Bancarotta Ilva: Fabio Riva assolto dal Tribunale di Milano

Il Gup del Tribunale di Milano dr.ssa Lidia Castellucci, al termine del processo con rito abbreviato, ha assolto Fabio Riva dall'accusa di bancarotta per il dissesto finanziario dell’Ilva "perché il fatto non sussiste". La Procura di Milano, aveva chiesto nei confronti di Fabio Riva una condanna superiore a 5 anni di reclusione. "Siamo molto soddisfatti", hanno commentato i legali di Fabio Riva.

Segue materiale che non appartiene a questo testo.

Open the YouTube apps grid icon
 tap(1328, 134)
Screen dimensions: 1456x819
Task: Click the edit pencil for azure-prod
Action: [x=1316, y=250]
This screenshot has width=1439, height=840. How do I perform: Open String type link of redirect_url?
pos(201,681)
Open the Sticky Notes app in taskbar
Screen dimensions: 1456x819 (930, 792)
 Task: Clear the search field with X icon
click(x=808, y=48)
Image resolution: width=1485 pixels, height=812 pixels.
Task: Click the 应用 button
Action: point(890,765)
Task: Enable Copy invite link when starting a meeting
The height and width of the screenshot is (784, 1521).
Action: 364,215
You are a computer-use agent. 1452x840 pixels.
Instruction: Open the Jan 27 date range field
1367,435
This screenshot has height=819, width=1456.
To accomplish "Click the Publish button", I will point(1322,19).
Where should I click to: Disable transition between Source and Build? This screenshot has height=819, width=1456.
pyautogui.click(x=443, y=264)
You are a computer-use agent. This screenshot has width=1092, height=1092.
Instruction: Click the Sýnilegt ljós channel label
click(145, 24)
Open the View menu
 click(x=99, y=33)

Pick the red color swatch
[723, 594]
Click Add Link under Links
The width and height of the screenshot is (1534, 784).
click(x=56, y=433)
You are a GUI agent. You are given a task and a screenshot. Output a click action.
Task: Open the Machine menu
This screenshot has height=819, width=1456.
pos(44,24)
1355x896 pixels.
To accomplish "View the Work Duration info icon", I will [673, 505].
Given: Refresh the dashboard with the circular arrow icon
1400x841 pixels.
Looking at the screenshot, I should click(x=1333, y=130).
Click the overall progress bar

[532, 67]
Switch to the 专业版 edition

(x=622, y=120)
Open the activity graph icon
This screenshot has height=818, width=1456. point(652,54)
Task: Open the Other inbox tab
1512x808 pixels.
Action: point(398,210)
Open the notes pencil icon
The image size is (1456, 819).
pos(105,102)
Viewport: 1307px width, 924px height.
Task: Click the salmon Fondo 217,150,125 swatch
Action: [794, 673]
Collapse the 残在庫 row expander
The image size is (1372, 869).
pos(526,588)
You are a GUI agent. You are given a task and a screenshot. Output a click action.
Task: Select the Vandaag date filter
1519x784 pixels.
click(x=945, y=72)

MILANO – Il Gup del Tribunale di Milano Lidia Castellucci, al termine del processo con rito abbreviato, ha assolto Fabio Riva, che era presente in aula alla lettura della sentenza,  dall’accusa di bancarotta per il dissesto finanziario dell’ILVA di Taranto ( commissariata e poi venduta ad Arcelor Mittal ) “perché il fatto non sussiste” .

A Fabio Riva che è stato presidente del gruppo Riva e la sua famiglia è stata proprietaria dell’acciaieria tarantina  in passato erano stati respinti due tentativi di patteggiamento perché le pene proposte erano state considerate “incongrue“.

La Procura di Milano, aveva chiesto nei confronti di Fabio Riva una condanna superiore a 5 anni di reclusione, aspetta di leggere le motivazioni ma ha già preannunciato ricorso in appello. “Siamo molto soddisfatti”, hanno commentato i legali di Fabio Riva,  che era assistito dall’avvocato Salvatore Scuto e dall’avvocato Giampaolo Del Sasso.

Non si aggrava conseguentemente la posizione giudiziaria di  Fabio Riva che in questo momento deve ancora finire scontare  una condanna definitiva a 6 anni e 3 mesi in detenzione domiciliare, per associazione a delinquere e truffa ai danni dello Stato, in relazione all’ indebita percezione societaria nel 2008-2013 di 100 milioni di euro di contributi della “legge Ossola” alle imprese che esportavano.